◆ Directive a
Could you duplicate the records below word for word, starting at the line that contains "Click the gold chocolate coin in hamper photo" and ending at the last line of the records, with both ends included and the pictures left out?

◆ Selected excerpt
──────
I'm trying to write regex expressions to validate XML files and extract the strings stored between tags in C++.
This is one of the regex expressions I'm aiming for:
"<[^/]*?>"
This doesn't work however. Neither does something simpler like this:
"<[a-z]*>"
However, this produces a match:
"<.*>"
It doesn't seem like brackets are able to be matched.
Below is the relevant part of the code I'm using:
string testString = "<test>";
regex xmlRegOpenTag("<[^/]*?>", regex_constants::extended);
smatch smOpen;
cout << regex_match(testString, smOpen, xmlRegOpenTag) << endl;
string openCap = smOpen[0];
cout << "openCap: " << openCap << endl;
I've tried using other flags like regex_constants::basic, etc. Nothing seems to be working. I'm compiling using gcc version 4.7.3.
To those mentioning that I shouldn't be parsing XML using regex: I only need to parse XML files that I've created myself, so it isn't a problem.
I'm using the C++11 standard. In my header file, I'm including regex as such:
#include <regex>
using namespace std;
When using the first regex expression ("<[^/]*?>"), I get:
terminate called after throwing an instance of 'std::regex_error'
what(): regex_error
Abort
When using the second regex expression ("<[a-z]*>"), I get:
0
openCap:
When using the third regex expression ("<.*>"), I get:
1
openCap: <test>
This is the information I can provide about the compiler I'm using:
Using built-in specs.
COLLECT_GCC=g++
COLLECT_LTO_WRAPPER=/usr/lib/gcc/x86_64-linux-gnu/4.7/lto-wrapper
Target: x86_64-linux-gnu
Configured with: ../src/configure -v --with-pkgversion='Ubuntu/Linaro 4.7.3-1ubuntu1' --with-bugurl=file:///usr/share/doc/gcc-4.7/README.Bugs --enable-languages=c,c++,go,fortran,objc,obj-c++ --prefix=/usr --program-suffix=-4.7 --enable-shared --enable-linker-build-id --libexecdir=/usr/lib --without-included-gettext --enable-threads=posix --with-gxx-include-dir=/usr/include/c++/4.7 --libdir=/usr/lib --enable-nls --with-sysroot=/ --enable-clocale=gnu --enable-libstdcxx-debug --enable-libstdcxx-time=yes --enable-gnu-unique-object --enable-plugin --with-system-zlib --enable-objc-gc --with-cloog --enable-cloog-backend=ppl --disable-cloog-version-check --disable-ppl-version-check --enable-multiarch --disable-werror --with-arch-32=i686 --with-abi=m64 --with-multilib-list=m32,m64,mx32 --with-tune=generic --enable-checking=release --build=x86_64-linux-gnu --host=x86_64-linux-gnu --target=x86_64-linux-gnu
Thread model: posix
gcc version 4.7.3 (Ubuntu/Linaro 4.7.3-1ubuntu1)
──────
[Target-pointing data]
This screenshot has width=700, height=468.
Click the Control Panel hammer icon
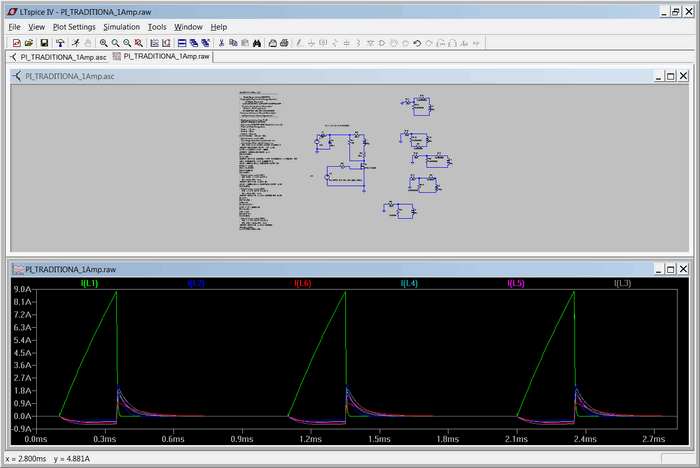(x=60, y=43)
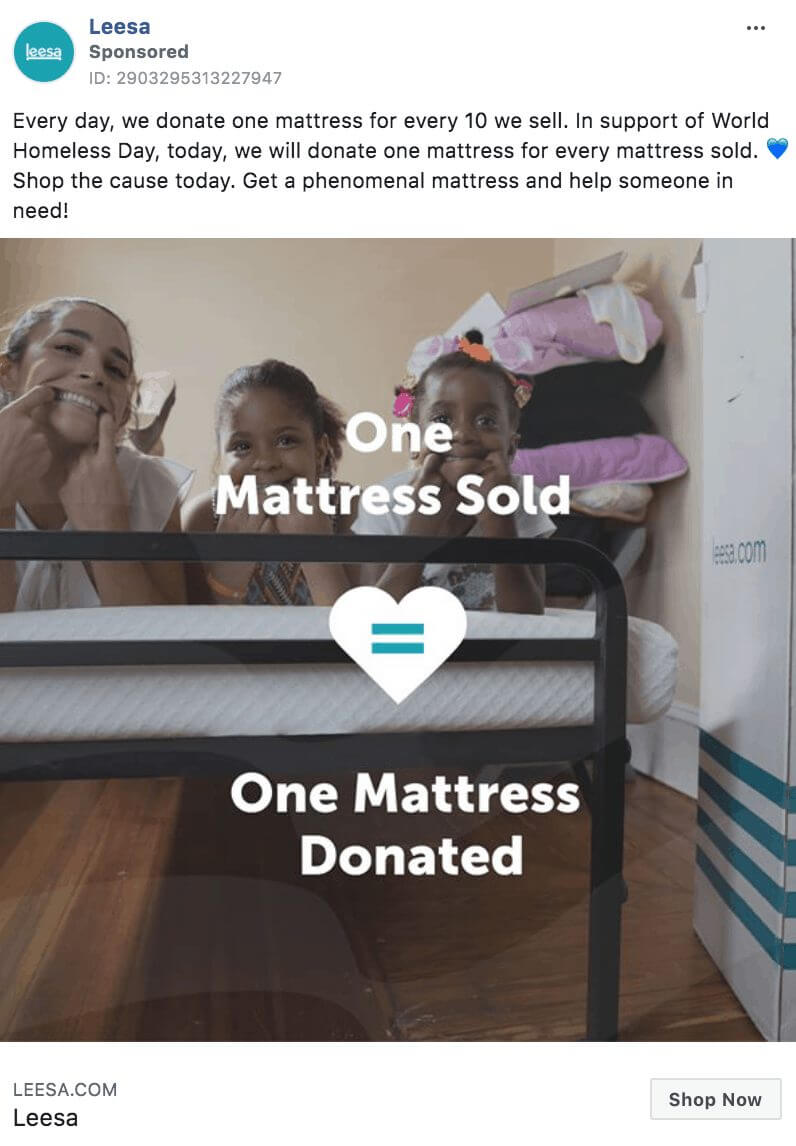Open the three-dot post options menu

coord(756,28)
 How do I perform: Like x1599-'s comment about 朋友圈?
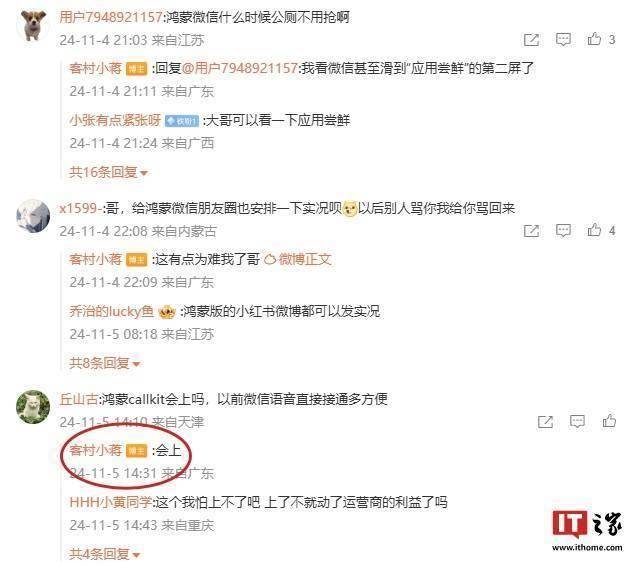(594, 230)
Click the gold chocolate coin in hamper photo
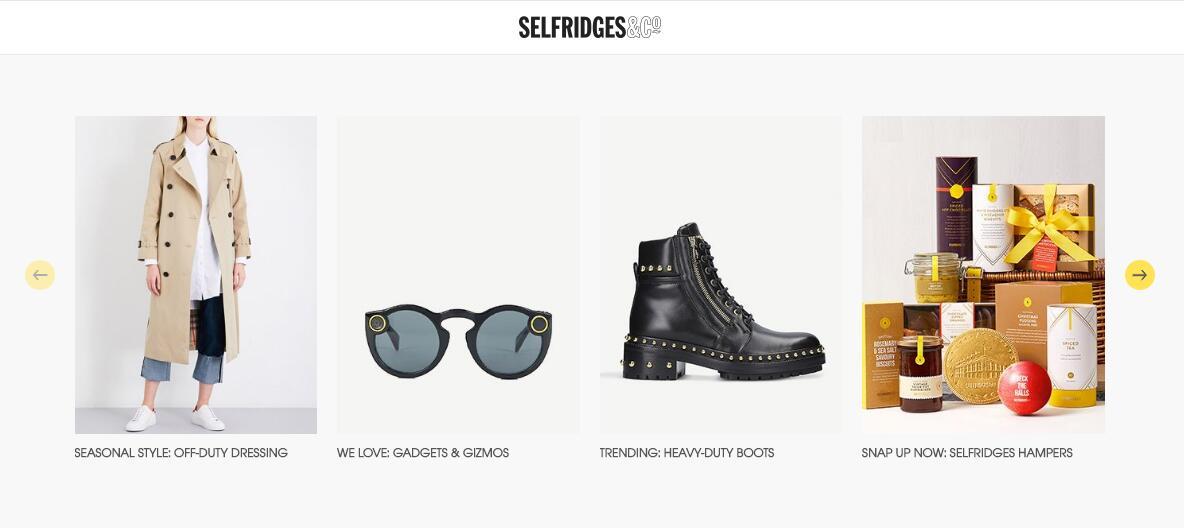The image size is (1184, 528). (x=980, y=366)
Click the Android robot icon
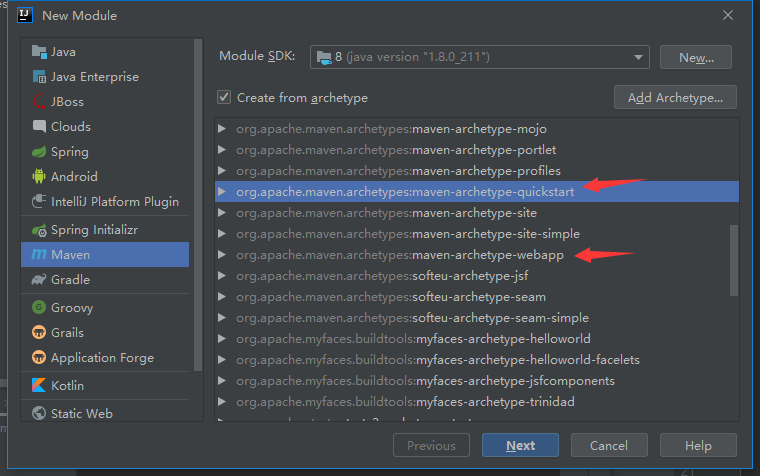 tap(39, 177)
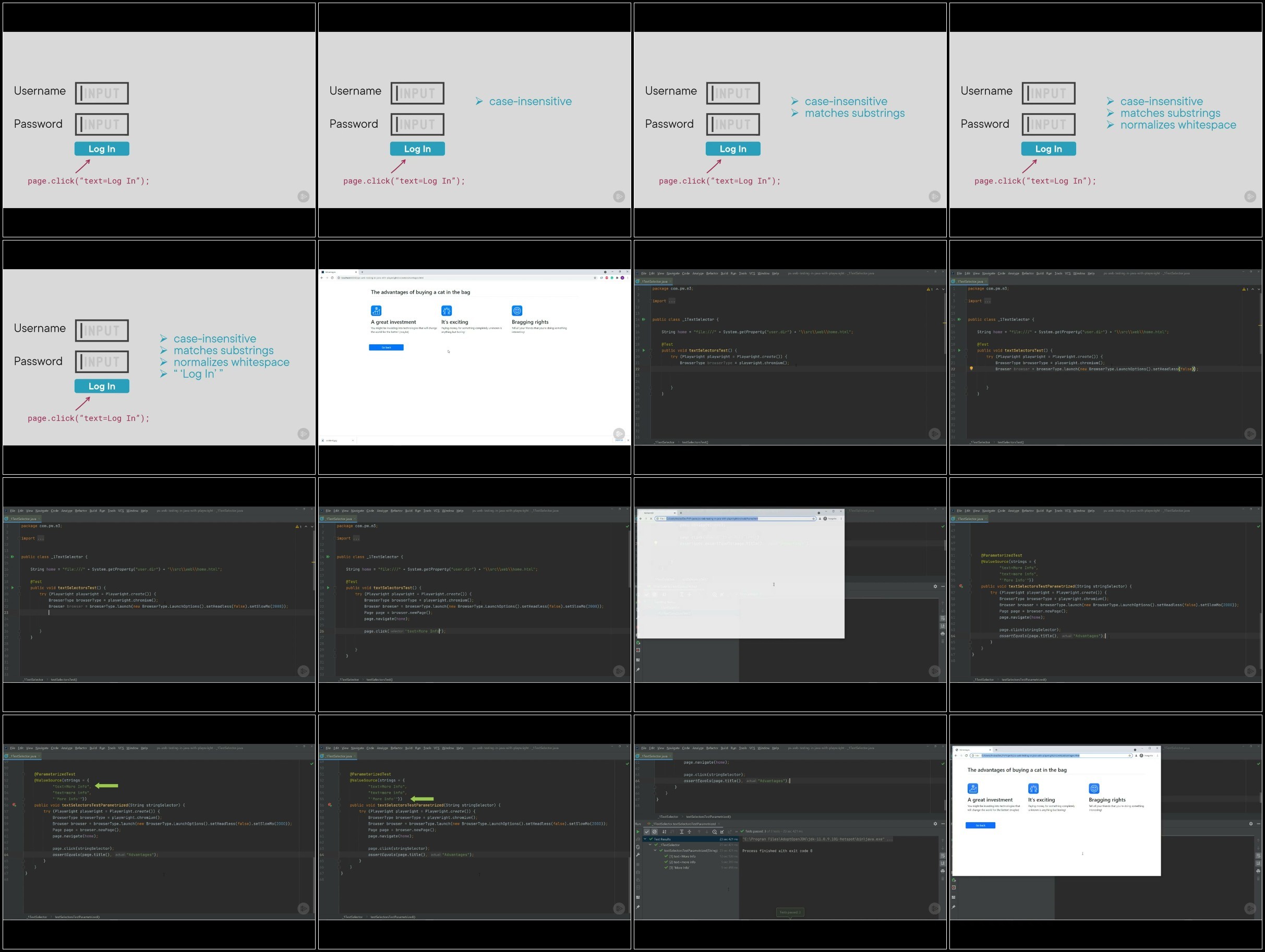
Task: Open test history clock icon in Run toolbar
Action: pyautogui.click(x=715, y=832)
──────
◆ Directive b
Can you set down, word for word, the part of the C++ regex post above starting at "It doesn't seem" and ending at "gcc version 4.7.3."?

◆ Written solution a
Click the gold chocolate coin in hamper photo
The image size is (1184, 528). (x=980, y=366)
Click the Android robot icon
 tap(39, 177)
Task: Open test history clock icon in Run toolbar
Action: pyautogui.click(x=715, y=832)

◆ Written solution b
It doesn't seem like brackets are able to be matched.
Below is the relevant part of the code I'm using:
string testString = "<test>";
regex xmlRegOpenTag("<[^/]*?>", regex_constants::extended);
smatch smOpen;
cout << regex_match(testString, smOpen, xmlRegOpenTag) << endl;
string openCap = smOpen[0];
cout << "openCap: " << openCap << endl;
I've tried using other flags like regex_constants::basic, etc. Nothing seems to be working. I'm compiling using gcc version 4.7.3.